#### Data:

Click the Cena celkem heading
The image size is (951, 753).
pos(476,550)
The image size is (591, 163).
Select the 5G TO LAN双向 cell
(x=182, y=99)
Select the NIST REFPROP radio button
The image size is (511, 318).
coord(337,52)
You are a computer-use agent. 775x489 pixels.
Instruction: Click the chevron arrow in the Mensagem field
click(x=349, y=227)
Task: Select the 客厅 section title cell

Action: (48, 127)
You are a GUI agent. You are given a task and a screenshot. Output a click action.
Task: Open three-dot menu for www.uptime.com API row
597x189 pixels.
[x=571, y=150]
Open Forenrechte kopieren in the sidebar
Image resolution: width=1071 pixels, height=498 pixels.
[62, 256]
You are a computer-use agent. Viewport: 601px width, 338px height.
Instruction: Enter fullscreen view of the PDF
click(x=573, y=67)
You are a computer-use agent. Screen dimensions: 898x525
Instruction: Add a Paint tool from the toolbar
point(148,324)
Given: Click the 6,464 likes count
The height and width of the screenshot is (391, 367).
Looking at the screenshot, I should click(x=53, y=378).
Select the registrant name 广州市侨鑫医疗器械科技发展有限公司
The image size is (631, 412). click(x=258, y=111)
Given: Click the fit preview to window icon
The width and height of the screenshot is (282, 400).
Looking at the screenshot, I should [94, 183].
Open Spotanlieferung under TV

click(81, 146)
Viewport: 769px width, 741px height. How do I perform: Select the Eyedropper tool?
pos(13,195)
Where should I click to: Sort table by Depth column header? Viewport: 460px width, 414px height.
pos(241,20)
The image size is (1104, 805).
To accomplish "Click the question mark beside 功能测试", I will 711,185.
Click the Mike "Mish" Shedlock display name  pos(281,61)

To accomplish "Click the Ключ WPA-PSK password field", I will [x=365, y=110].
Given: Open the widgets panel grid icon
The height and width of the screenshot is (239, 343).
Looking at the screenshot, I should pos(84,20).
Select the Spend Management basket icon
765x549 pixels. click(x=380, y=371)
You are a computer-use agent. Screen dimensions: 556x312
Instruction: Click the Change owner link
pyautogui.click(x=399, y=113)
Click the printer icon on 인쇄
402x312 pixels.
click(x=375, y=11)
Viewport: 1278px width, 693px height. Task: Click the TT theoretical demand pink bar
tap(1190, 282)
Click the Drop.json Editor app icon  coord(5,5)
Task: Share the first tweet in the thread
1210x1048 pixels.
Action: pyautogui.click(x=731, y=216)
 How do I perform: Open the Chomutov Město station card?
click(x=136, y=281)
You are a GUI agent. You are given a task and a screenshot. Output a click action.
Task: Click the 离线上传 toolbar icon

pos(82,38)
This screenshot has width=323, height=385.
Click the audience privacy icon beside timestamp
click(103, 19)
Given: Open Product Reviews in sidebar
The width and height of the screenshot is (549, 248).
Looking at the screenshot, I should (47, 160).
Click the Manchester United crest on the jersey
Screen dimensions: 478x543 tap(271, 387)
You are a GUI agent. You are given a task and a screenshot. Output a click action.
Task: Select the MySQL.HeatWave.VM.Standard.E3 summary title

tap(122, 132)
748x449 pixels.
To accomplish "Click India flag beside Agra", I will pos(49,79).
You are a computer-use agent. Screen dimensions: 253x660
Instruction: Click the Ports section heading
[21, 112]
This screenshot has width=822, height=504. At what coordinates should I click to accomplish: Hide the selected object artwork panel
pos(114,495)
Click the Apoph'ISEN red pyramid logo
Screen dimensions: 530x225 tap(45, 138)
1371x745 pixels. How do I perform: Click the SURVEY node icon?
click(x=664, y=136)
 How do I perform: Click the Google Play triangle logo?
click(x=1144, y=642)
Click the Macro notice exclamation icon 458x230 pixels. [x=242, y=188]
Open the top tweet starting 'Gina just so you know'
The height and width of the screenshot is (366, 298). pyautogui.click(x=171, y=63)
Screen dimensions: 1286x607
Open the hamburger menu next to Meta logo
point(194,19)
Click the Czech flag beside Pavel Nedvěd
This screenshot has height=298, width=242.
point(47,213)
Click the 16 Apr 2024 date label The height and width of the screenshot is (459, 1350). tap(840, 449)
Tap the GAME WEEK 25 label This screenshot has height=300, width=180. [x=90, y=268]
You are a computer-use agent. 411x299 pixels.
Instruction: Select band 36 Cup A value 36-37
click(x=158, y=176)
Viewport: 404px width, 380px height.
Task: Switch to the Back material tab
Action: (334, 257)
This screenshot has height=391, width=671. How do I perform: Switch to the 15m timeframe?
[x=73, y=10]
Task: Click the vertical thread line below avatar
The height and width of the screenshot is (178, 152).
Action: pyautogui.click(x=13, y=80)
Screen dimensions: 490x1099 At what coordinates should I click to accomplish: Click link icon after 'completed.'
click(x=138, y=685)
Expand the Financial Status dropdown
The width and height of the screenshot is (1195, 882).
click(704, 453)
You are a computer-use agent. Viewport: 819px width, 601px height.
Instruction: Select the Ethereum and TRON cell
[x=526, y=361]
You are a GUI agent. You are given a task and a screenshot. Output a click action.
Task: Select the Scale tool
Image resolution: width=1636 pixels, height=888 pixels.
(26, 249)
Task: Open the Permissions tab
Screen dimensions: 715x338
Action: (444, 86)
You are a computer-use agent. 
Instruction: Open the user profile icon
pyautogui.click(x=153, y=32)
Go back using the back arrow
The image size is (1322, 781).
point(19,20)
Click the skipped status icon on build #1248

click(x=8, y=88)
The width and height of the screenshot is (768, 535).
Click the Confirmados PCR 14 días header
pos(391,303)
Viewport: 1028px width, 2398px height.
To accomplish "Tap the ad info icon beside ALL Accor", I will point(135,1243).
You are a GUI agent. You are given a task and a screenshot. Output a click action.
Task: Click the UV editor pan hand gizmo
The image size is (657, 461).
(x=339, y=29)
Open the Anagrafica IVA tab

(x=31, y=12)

#### What you should do:
Using the material above, quote the first line and each line after it, stopping at and including the line that holds "You are a computer-use agent. 775x489 pixels.".

#### Reply to the task:
Click the Cena celkem heading
The image size is (951, 753).
pos(476,550)
The image size is (591, 163).
Select the 5G TO LAN双向 cell
(x=182, y=99)
Select the NIST REFPROP radio button
The image size is (511, 318).
coord(337,52)
You are a computer-use agent. 775x489 pixels.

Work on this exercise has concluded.